■ **PROBLEM DESCRIPTION**
Find every line in the data that contains the word "item". Return each of those lines.

(Records from a collection)
◆ ◆ ◆ ◆

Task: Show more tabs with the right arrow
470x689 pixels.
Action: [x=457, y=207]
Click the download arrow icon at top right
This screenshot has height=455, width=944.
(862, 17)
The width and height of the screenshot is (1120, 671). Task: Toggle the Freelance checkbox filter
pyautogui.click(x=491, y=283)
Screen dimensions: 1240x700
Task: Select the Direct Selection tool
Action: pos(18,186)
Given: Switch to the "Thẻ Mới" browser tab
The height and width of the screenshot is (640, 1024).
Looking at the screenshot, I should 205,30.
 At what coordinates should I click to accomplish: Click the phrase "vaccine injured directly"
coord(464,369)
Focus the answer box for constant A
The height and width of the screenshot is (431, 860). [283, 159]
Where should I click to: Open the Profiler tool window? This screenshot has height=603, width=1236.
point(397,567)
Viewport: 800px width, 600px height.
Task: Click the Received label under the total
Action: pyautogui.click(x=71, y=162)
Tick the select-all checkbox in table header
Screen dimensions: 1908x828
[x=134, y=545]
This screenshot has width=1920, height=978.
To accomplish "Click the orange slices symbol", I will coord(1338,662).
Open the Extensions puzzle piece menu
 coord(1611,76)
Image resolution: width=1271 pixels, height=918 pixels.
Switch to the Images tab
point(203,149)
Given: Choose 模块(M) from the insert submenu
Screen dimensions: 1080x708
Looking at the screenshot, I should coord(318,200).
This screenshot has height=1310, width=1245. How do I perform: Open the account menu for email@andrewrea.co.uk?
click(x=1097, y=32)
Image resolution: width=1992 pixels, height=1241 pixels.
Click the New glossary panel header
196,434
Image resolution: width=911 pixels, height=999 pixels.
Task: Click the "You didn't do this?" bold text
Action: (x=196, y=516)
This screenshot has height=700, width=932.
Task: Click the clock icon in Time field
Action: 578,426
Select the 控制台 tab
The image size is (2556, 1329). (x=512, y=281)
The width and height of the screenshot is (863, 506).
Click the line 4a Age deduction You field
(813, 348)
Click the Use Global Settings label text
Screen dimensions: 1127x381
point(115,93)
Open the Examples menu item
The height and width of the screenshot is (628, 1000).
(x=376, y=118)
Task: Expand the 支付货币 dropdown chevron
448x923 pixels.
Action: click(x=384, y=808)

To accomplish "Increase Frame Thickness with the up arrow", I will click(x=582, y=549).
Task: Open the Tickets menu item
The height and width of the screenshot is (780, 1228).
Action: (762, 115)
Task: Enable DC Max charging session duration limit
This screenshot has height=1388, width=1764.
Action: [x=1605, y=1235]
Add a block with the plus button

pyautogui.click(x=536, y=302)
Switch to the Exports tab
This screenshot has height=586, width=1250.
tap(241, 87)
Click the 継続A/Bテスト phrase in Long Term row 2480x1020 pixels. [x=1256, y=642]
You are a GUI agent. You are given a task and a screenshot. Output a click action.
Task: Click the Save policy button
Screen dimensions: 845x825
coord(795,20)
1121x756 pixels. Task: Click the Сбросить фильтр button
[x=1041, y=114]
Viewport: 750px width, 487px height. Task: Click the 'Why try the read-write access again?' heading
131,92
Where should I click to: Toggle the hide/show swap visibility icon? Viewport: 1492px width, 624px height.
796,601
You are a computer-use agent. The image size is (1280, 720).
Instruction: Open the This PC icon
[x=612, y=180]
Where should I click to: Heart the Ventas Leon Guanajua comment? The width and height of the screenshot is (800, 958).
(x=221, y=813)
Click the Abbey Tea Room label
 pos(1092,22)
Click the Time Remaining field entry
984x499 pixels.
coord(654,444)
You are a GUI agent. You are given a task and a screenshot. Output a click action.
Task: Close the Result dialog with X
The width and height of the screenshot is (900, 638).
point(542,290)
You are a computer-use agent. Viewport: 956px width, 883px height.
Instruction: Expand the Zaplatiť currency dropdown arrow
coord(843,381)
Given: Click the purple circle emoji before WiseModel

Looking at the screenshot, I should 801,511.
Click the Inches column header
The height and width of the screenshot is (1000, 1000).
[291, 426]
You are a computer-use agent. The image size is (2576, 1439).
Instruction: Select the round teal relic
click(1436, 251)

◆ ◆ ◆ ◆

■ **COMPLETED EXERCISE**
Open the Examples menu item
Task: Open the Tickets menu item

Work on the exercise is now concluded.